╭──
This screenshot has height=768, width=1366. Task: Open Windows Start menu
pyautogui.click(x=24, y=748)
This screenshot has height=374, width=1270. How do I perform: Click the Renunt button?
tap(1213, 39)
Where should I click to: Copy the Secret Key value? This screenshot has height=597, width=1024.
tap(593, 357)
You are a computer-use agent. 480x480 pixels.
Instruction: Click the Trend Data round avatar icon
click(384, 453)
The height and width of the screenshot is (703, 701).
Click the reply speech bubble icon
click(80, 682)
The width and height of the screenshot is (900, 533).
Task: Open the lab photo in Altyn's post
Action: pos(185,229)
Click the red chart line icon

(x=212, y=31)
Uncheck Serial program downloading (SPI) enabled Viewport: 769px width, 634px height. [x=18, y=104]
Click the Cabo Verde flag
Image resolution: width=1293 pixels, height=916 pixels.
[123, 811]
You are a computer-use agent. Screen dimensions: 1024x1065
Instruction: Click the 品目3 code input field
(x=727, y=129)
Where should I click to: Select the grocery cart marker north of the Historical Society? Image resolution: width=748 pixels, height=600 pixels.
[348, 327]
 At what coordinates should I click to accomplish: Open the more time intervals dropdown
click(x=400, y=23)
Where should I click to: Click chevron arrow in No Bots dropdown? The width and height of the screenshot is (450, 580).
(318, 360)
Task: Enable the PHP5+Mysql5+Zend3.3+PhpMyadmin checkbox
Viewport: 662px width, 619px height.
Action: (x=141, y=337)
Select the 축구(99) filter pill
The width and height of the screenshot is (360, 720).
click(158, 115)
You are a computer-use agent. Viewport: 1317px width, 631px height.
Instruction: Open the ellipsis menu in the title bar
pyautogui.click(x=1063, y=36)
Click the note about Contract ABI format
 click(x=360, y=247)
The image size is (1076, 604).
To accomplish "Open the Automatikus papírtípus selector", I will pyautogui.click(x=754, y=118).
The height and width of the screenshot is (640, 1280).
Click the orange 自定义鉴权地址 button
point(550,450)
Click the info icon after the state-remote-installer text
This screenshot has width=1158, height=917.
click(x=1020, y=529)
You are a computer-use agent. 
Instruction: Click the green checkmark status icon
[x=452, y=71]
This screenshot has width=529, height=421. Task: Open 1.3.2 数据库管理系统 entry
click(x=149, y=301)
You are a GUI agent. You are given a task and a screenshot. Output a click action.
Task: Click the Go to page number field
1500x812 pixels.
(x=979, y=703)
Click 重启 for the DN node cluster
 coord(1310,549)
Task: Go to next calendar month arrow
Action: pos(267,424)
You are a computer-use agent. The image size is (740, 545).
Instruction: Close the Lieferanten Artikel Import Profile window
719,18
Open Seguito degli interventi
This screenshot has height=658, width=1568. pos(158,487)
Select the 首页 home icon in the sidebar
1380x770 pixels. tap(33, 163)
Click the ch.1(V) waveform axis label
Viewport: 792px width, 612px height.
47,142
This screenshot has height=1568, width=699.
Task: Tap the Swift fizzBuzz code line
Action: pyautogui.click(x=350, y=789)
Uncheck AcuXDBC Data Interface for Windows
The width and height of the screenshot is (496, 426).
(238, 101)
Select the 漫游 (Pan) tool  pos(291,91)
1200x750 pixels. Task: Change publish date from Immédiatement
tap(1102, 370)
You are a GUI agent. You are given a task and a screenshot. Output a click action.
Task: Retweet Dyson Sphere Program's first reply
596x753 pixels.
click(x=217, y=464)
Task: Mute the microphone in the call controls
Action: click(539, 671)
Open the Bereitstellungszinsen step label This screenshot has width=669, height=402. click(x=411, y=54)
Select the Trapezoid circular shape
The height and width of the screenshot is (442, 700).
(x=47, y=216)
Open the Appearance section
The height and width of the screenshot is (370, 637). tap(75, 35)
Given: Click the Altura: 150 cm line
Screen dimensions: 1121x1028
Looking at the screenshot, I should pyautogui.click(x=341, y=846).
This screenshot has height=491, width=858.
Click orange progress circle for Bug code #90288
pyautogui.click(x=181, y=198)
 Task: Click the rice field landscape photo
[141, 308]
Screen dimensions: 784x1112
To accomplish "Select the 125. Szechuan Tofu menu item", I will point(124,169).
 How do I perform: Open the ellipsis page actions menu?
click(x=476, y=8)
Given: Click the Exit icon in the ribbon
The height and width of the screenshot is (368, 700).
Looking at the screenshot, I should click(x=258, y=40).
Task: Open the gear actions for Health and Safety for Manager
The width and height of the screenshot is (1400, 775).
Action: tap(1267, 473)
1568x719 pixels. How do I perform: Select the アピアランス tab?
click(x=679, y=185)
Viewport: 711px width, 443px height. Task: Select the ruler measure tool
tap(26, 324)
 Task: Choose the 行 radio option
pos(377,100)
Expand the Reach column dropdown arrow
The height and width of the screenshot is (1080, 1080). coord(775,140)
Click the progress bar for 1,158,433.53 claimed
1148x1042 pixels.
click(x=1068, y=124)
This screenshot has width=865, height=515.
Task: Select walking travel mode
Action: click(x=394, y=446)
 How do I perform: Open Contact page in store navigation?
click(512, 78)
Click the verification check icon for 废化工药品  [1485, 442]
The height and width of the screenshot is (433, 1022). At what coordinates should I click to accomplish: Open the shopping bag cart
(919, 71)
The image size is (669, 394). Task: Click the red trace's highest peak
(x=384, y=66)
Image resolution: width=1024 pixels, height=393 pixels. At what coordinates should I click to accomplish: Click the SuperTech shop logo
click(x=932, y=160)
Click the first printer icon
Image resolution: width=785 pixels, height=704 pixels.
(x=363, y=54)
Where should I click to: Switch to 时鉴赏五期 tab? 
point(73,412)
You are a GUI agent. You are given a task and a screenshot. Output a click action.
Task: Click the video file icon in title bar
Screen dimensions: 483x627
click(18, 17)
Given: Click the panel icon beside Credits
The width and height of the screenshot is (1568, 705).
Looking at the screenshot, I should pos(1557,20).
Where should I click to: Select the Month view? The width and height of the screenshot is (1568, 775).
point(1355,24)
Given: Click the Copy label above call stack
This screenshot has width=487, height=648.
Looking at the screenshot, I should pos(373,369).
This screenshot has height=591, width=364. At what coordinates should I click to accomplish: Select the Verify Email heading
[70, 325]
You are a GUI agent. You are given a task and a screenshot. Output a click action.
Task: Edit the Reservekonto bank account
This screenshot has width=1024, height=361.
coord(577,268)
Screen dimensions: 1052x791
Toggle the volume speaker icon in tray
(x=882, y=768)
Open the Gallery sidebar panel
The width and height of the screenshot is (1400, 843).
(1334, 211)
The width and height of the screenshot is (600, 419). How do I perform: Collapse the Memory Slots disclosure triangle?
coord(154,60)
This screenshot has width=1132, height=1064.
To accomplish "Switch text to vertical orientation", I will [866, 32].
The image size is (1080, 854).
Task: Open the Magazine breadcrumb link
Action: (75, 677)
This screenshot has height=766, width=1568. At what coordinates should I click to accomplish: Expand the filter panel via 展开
╰──
:: Description of the task ::
State the number of lines in the records above that contain the string "first", and give nothing else.

:: Answer ::
2